IN THE HIGH COURT OF SWAZILAND


Civ. Case No. 1369/1996


In the matter between:


Doris E.T. Mncube Plaintiff


vs


The Government of the Kingdom of Swaziland Defendant


CORAM S.W. SAPIRE, ACJ


FOR PLAINTIFF ADV. FINE


FOR DEFENDANT MR. SIMELANE


Judgment


(21/1/97)


The applicant in this matter Doris Mncube was formerly an employee of the Swaziland Government, having joined the service in 1972. By 1986 she had achieved the rank and position of accountant and was attached to the Ministry of health stationed at the Swaziland Institute of Health Sciences.


In September 1986 she received a letter from the Ministry where she was employed in terms of which she was suspended from duty with immediate effect, pending investigations against her by the police of allegations of misappropriation of Public Funds.


2


She remained under suspension until March 1991 when she received a letter from the Civil Service Board informing her that she had been dismissed from employment with effect from 28th August, 1987. A copy of the letter is attached to the founding affidavit. A further letter was sent to the applicant advising her that she had been dismissed with effect from the 22nd day of September 1986, being the date on which she had been suspended.

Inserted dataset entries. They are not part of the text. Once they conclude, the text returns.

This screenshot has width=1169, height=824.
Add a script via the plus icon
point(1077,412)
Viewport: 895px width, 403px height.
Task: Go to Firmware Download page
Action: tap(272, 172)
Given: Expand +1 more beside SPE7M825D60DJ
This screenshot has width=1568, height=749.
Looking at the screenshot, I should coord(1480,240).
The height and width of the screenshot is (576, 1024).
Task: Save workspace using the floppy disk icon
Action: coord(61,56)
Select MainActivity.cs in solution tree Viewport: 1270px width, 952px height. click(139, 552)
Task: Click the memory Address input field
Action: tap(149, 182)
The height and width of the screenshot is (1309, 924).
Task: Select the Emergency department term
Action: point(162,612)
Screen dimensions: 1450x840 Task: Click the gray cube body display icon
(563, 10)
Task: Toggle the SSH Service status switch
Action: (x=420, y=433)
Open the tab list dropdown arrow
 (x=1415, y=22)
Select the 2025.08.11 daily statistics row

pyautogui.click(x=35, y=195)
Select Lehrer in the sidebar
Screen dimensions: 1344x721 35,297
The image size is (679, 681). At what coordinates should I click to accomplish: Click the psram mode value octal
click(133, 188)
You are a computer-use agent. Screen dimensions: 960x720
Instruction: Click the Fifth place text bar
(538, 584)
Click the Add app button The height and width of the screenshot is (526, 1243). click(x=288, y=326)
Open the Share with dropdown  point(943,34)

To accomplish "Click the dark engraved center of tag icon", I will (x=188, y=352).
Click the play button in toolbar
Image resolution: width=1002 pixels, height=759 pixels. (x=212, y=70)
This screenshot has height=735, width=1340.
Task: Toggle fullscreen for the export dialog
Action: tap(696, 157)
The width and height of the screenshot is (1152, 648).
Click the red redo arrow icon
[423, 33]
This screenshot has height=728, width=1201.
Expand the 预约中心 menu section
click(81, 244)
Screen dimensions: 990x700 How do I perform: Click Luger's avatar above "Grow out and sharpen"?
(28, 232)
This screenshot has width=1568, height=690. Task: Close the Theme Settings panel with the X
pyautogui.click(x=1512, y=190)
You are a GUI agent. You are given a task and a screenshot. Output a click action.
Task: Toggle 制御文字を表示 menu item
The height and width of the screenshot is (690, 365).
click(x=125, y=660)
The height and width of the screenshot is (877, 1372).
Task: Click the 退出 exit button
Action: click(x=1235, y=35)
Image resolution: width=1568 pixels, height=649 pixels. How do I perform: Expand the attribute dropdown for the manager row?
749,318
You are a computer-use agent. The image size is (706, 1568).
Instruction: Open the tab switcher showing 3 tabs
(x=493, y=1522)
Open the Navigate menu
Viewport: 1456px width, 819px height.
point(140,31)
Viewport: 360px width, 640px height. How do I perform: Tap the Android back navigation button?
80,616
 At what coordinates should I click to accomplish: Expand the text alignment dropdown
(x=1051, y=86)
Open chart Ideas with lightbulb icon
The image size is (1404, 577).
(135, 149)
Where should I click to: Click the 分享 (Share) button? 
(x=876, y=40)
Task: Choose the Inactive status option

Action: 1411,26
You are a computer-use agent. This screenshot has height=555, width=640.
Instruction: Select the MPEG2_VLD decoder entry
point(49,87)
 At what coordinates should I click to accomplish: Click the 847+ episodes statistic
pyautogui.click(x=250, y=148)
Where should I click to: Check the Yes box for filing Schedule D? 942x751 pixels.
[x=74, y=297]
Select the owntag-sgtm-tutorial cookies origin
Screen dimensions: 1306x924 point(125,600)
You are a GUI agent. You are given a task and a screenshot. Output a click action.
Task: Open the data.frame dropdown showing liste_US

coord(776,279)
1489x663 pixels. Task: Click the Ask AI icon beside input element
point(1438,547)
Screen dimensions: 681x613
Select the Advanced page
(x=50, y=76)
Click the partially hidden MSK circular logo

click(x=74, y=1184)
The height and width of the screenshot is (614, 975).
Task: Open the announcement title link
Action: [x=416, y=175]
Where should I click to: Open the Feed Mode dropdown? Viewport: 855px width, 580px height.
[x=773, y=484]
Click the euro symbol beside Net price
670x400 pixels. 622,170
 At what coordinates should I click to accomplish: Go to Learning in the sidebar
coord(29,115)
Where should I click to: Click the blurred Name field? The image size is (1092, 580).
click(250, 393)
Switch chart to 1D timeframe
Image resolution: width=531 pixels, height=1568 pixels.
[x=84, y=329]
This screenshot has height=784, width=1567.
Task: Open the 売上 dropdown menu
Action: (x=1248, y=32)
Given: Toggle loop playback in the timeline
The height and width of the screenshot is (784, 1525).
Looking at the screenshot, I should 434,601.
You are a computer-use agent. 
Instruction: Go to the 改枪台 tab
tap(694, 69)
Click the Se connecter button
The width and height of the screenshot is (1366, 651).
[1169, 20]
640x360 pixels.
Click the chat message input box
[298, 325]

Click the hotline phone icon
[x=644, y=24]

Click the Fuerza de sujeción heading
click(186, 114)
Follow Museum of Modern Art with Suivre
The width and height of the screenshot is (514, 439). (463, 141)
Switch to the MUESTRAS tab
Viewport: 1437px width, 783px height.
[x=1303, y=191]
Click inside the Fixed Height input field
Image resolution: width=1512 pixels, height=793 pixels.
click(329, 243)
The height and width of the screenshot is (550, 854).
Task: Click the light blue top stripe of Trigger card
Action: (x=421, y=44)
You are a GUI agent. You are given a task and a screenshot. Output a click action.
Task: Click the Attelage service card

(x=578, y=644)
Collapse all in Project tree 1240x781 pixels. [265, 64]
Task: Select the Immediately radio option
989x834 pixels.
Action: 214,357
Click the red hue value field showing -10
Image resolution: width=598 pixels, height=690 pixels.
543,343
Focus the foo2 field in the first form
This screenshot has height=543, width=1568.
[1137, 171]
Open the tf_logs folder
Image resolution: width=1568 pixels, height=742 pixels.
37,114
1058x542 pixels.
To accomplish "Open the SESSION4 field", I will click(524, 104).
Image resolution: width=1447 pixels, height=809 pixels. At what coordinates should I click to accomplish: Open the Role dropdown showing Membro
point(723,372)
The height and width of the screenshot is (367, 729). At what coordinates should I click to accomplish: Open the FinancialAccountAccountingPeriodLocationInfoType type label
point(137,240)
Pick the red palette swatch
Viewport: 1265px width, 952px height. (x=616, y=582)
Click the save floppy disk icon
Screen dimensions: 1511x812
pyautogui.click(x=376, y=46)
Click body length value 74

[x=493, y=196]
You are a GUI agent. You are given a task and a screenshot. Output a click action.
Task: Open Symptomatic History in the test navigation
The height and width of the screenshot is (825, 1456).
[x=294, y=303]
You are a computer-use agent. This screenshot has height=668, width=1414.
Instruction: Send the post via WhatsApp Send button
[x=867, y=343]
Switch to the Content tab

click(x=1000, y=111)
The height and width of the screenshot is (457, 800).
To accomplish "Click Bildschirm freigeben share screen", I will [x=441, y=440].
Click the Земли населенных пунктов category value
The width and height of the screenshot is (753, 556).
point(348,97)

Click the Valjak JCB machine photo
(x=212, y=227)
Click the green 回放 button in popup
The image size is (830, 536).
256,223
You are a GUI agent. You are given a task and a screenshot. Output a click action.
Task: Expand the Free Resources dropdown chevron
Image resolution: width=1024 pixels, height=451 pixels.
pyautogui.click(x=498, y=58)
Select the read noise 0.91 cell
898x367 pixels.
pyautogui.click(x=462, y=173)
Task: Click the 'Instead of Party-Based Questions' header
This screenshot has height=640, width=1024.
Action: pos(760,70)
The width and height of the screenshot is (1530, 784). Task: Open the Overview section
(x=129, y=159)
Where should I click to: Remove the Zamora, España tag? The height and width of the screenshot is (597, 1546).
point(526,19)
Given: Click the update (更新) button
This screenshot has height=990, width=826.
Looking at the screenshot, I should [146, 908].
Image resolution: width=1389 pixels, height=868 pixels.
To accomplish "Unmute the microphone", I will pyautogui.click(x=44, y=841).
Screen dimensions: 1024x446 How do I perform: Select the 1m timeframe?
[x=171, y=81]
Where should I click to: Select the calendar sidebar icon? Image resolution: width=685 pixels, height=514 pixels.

What the Applicant does not say in her founding affidavit in this application is that before she received notice of her dismissal she was charged, pleaded guilty to, and was convicted of theft. She did not receive a custodial sentence in which case her dismissal from the service would have been automatic.


After holding continuous consultations with various officials of the First Respondent with a view to securing her return to work, without any success, in June 1995, some ten years after her dismissal, the applicant made application to this court to have both her suspension and subsequent dismissal set aside. She was unsuccessful in this court, but on appeal an order was made, in April 1996, setting aside her dismissal. The order of the Appeal Court makes no mention of the suspension order which preceded the dismissal.


The successful appeal was followed by a letter of demand from the Applicant's attorney on her behalf, for ten years salary, reinstatement on the pay roll and to be allocated a post.


There is now a dispute as to the effect of the order of the Court of Appeal. The applicant contends that the whole matter is res judicata and that she is entitled to have her demands met.


The Attorney General contends otherwise.


3


It is the Government's view that the effect of setting aside the dismissal of the applicant restores the parties to their respective positions prior to the dismissal, and that the applicant remains under suspension, and that is open to the Department now to hold the enquiry, the absence of which was the grounds of setting aside of the dismissal. Acting in accordance with the view taken by the Attorney General the Second respondent, (The Civil Service Board) wrote to the applicant through her attorney informing her of a charge of misconduct that was now laid against her and requiring an answer from her by not later than 17th June 1996. The letter and charge sheet are annexed to the founding affidavit marked "K" and "L" respectively. The applicant contends that the second respondent is precluded now from holding the enquiry as the Court of Appeal has finally determined the matter.


The order which the applicant seeks is one which will prevent the second respondent from proceeding with the enquiry and compel the Department to reinstate her to her former position.


It would be inappropriate for me to express any views on the merits of the case, as I am of the view that this Court has no jurisdiction in the matter. Section 5(1) of the Industrial Relations Act No. 1 of 1996 confers exclusive jurisdiction on the Industrial Court in matters of this nature.


As "the Court" is defined as the Industrial Court, by definition the Government is included in the word "employer" (Section 2); the word "dispute" is also defined in Section 2 to include any dispute over the disciplinary act, dismissal, employment, suspension from employment, re-employment or reinstatement of any person or group of persons, it seems clear to me therefore that this is a matter which falls within the ambit of the Industrial Relations Act and should properly be brought before the Industrial Court. The matter is not free from some difficulty, as the wording of Section 5 is not altogether clear. I cannot on this ground however assume jurisdiction as the relief claimed by the Applicant would seem to relate to matters dealt with by the Act.


4


In the circumstances I am constrained to dismiss the application with costs, which are to include counsel's fees.